Mistake 4: too many examples
There is a real tradeoff here. More examples generally improve task quality. More examples also consume tokens, which costs money, and they fill the context window, which leaves less room for actual user input or retrieval.
For most tasks, the marginal value of examples drops off sharply after 3-5. Going from 1 example to 3 might lift quality 10 points. Going from 5 to 15 might lift it another 1 point. The cost is linear; the benefit is not.
Pick the smallest set that demonstrates the patterns you care about. If you find yourself adding a 6th example because the model is still getting one specific thing wrong, ask whether that thing belongs in the prompt instructions instead of in another example.
Mistake 5: not refreshing examples when the model changes
A few-shot set is partly a workaround for the model’s specific weaknesses. When you upgrade the model, the weaknesses change. The few-shot examples that were targeted at GPT-4o’s verbosity issue might be unnecessary on Claude Sonnet 4.6, which has different defaults.
Every model upgrade should trigger a few-shot review. Try the prompt with no examples on the new model. If it works, drop the examples. If it doesn’t, find the new failure modes and update the examples to target those.
What good few-shot examples look like
A good few-shot example has four properties.
- It targets a known failure mode. You picked it because the model would mishandle this without seeing it.
- It looks like real production input. Not idealized. Not pretty. Real.
- It demonstrates the output format exactly as you want it. Same structure as every other example, same level of detail.
- It is short. Few-shot examples grow when nobody curates them. The shortest example that demonstrates the pattern is the best example.
A worked example
Suppose you’re building a query classifier. The model takes a user question and classifies it as one of: account_question, market_question, recommendation_question, or other.

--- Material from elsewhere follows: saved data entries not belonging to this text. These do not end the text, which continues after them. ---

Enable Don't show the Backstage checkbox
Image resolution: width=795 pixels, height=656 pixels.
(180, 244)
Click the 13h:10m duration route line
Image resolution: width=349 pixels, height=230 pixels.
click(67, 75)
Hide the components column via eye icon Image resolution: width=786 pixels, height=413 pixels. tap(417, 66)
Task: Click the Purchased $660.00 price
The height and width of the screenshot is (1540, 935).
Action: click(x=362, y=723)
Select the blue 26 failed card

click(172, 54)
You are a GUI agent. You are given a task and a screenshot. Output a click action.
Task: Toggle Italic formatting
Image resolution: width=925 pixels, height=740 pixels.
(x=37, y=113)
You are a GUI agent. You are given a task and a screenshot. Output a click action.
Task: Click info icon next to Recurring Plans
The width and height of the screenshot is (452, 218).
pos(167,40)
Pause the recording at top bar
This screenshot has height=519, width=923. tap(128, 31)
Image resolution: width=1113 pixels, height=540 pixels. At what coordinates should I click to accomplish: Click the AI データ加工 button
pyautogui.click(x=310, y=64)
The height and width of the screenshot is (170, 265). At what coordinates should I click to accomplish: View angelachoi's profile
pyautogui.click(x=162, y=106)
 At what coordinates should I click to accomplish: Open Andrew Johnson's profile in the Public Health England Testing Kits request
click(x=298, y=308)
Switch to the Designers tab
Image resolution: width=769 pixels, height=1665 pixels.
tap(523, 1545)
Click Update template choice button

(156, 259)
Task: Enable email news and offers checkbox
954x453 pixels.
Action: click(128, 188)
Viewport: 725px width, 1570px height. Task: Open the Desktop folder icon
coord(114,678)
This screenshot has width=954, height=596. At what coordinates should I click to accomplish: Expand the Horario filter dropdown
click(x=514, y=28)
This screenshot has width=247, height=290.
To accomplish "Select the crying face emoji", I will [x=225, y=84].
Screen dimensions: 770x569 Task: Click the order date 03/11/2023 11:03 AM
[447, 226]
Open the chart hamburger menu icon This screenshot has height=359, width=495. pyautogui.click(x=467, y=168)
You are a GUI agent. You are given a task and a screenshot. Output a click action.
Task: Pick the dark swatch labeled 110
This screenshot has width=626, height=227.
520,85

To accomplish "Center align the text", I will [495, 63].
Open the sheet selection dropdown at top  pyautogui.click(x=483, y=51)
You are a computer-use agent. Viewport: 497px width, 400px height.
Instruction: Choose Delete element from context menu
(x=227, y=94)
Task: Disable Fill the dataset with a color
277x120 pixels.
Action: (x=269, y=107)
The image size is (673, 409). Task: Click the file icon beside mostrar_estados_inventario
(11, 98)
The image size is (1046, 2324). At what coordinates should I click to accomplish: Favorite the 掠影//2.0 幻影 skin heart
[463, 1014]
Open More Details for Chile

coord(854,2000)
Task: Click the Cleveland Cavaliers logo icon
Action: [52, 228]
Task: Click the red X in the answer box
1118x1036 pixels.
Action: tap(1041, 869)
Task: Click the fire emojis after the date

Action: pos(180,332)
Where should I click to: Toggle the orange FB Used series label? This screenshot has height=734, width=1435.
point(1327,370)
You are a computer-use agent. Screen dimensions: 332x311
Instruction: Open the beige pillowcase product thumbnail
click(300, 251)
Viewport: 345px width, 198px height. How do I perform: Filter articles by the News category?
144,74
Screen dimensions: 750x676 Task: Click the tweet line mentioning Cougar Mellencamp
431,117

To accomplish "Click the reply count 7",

Without examples, the model does fine on obvious cases (“how is my account doing?” → account_question) but waffles on ambiguous ones (“is now a good time to invest?”: market or recommendation?).
Bad few-shot set:
User: "how is my account doing?"
→ account_question
User: "what's the market doing today?"
→ market_question
User: "should I sell my Apple stock?"
→ recommendation_question
These are the easy cases. The model gets them right anyway. The set teaches nothing.
Good few-shot set:
User: "is now a good time to invest?"
→ market_question
(comment: market timing question, not a personalized recommendation)
User: "should I be worried about my portfolio in this market?"
→ account_question
(comment: about user's specific portfolio, not market in general)
User: "what would you recommend if I were 65?"
→ recommendation_question
(comment: personalized recommendation despite hypothetical framing)
Each example targets a real ambiguity. The classifications come with the reasoning. The model learns to apply the same disambiguation logic to new ambiguous cases.
When few-shot doesn’t help
For some tasks, few-shot examples don’t move the needle. These are usually tasks where:
- The output is purely creative and there’s no consistent “right” answer
- The task is well within the model’s training distribution
- The output is very long and the examples would dominate the context window
For these, write clear instructions, skip the examples, and check whether the model performs adequately. If it does, save the tokens.
The diagnostic
When I’m reviewing a prompt and I want to know if few-shot is being used well, I ask three questions.
- Were these examples picked because the model gets them wrong without them?
- Do they look like real production traffic?
- Could you remove any of them without quality dropping?
If the answers are yes / yes / no, the few-shot is doing real work.
If the answer to any is “I don’t know,” the few-shot was probably written once and never revisited. That’s the moment to either invest five minutes in updating it or remove it entirely. Few-shot is too expensive (in tokens and context) to keep around as decoration.